Pages

Monday, October 13, 2008

Seconds

I woke up today and saw my pillow. It's been with me for ages. It's scent brings me back to childhood.
The soft pale sunlight touches my skin and I am oblivious to time and how late I maybe running.
I look for my phone just to check on the time. I could care less. But still, I had to.
I curse my timid self for not minding the alarm clock I left in the room next to this. My real bedroom. I wonder how it would look after the repainting.
My right hand somehow found everything in the table next to me, except my phone. I give up, sit up and search. It's beside my pillow.
Darn. Ten past six.
I'm late.
I rummage the dusty parqueted floor for my slippers.
Scratch that. It was somebody else's.
Amidst the three pairs all mercilessly lying on the floor, mixed up and dizzily paired, I still opted for the one I'm so fond of wearing. It was his.

It still feels familiar. Not the wearing of his slippers, but the feeling you get from it. It still feels as though we're a part of each other. It feels so familiar that I don't think I would ever withdraw this from my memory bank. It feels like this is an extension of his body, his feet. He wore this. He wore this if not everyday. It's not mine, but I still slip it on.

I look in the mirror and I see this face of a man who's unsure. He looks as if he's been confident of something he abruptly found out fleeting. That's it. I am fleeting. I am this man, I remember. Work. Damn.

I get out of the house feeling, well, okay.

I look at the sky, as I usually do, upon walking my street. It's a shade of gray today. Pale dirty gray. I wonder if I'm wearing the right clothing. Please don't rain.

The train is having it's usual routine of vainly malfunctioning. Traveling everyday to work, for work (or whatever suits you), hassle-free, smug-free and comfy is now an urban myth. These days, you grab your Excalibur and fight for space, so to speak. Ouch. Please stop drilling my feet with heels.

All walks of life, a sea of people. I wonder if we all have this unanimous goal to go to work and just live.
I text my boss to say I'm gonna be late for work, again.
I wonder if there are people who just choose to continue living life, going to work instead of letting depression eat their time and just stay at home, making it an excuse. People go to work, live their life and still dwell in the loss of their boyfriend. Or girlfriend. Or someone else. The train door stops in front of me and I see my reflection. The man who's now unsure. I step in.

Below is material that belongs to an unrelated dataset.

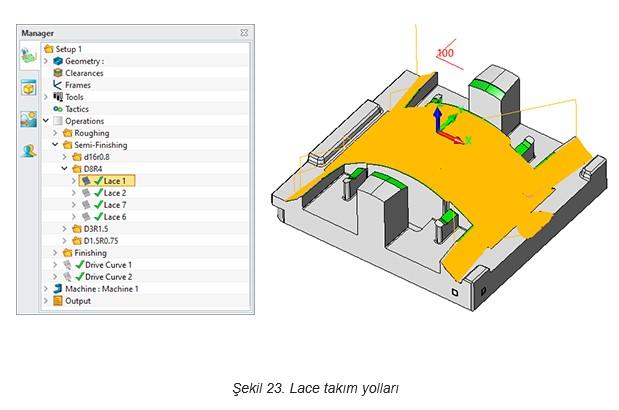
Task: Expand the Roughing folder
Action: 56,133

Bumps and endless pushing just to get in, how ethereal. I'm a fucking designer for crying out loud. I make earnest living. Earnest money. Stop harassing my outfit. They could care less. The world could care less. And so I get into my space, all tired and outfit-harassed.

Time seem to pass by slowly. You wait for the next station just as soon as you get off the last. It's very frustrating to watch the scenery through the train window slowly decreasing speed, while everything outside the car train goes on. You stop and yet the world outside your compartment seems to go on, if not a little bit faster than usual. You think it's unfair. Well it's cliche. I am anxious at this point. I try to divert myself from thinking of being late, or of being left behind, or of time. I can't think of any. Anything that won't involve a hint of his image. It's as though everything roots back to my melancholic state of life. The train picks up speed just in time.

I get off my compartment and out the station. I walk past beggars and food stalls. I look up the sky as I usually do. It's bright and sunny now. Just the right sunlight, peeking from the thin pale gray feathery clouds. It's not so bad after all. I breathe deep and felt a little more than okay.

This isn't so bad after all.

A leaf fell from a tree as I walk under it.
And I remember him.
And like cold vermilion dipped in warm water, cold truth sip inside my head, clawing it's way through my chest.
Every gust that pushes the leaf from the tree, every sunlit tree that adorns this sidewalk, every sidewalk that leads corporate slaves from the car trains, every car train that delivers apathetic people like me, is every second closer to our parting time. And suddenly, everything becomes normal again.

How could you not let go of someone who haven't even been yours?

No one in this world is owned by anyone. There are no picket fences for the heart nor soul. You could not call someone your own, but you can give yourself to someone, as their own.

I just continue to walk.

We had that time. We had that time in our lives that we let each other own us. It's not long. It's not even long enough to surpass our desperate yearning, and yet it is so hard for me to give up that one fleeting moment in my life. That one fleeting moment when we're under the night sky, with fireflies dancing in pine trees and the sound of waves gently kissing the shore. That one fleeting moment when we couldn't see anything, not even our faces, but just silhouettes of it against the moonlight and stars. We had that one fleeting moment, a world where no one exists but us.

As I sit in my office chair, I hear Christmas carols in the radio, in the office next to mine.

Every second is one second closer to him leaving. My head is like a warehouse, and at the backdoor of my warehouse you'll find hope and wishful thinking. I am not much of a fan when it comes to years of waiting, well I don't know anybody who is, but there are some things in me that cannot comprehend the will of my heart. My head is like a warehouse, and the delivery van is my heart.

For now, all I do is wait.
And love him until fate snatches me back to the fleeting world.